**REQUIREMENT**.
The answer must reproduce every record exactly, with all pictures omitted.

**MATERIAL TO PROCESS**.

****************

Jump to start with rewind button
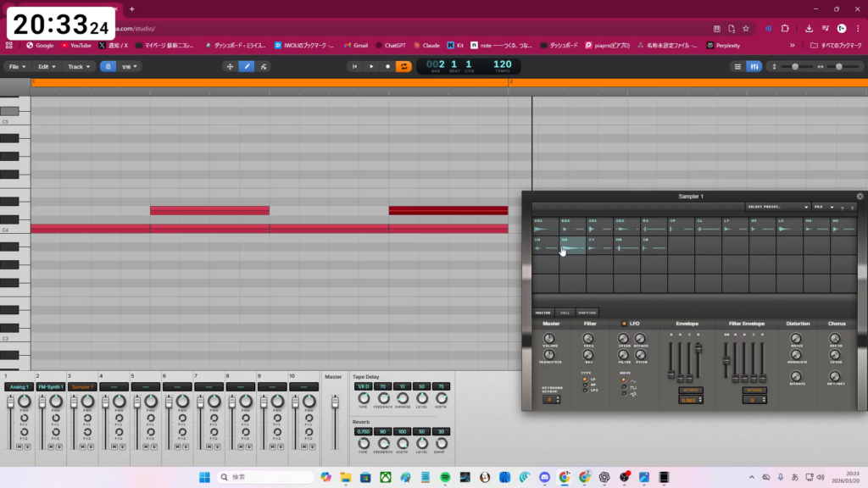Viewport: 868px width, 488px height. [x=354, y=66]
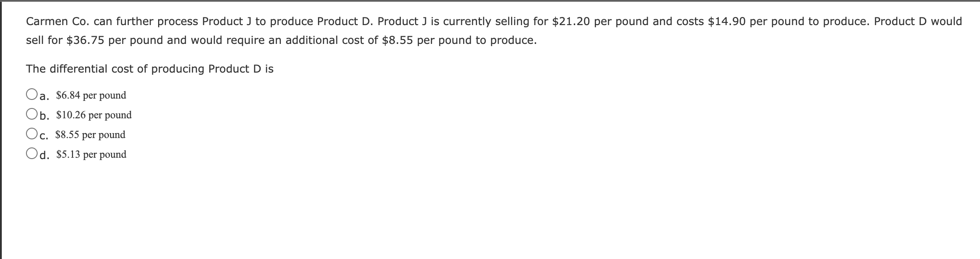Click the '$8.55 per pound' answer choice text
This screenshot has height=259, width=980.
coord(90,134)
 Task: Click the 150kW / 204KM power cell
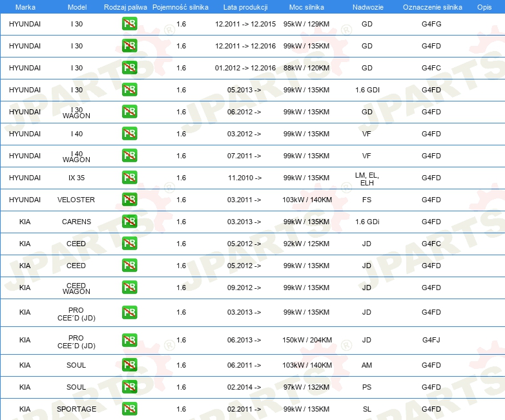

****************

**YOUR RESPONSE**.
Jump to start with rewind button
Viewport: 868px width, 488px height. [x=354, y=66]
Click the '$8.55 per pound' answer choice text
This screenshot has height=259, width=980.
coord(90,134)
 Task: Click the 150kW / 204KM power cell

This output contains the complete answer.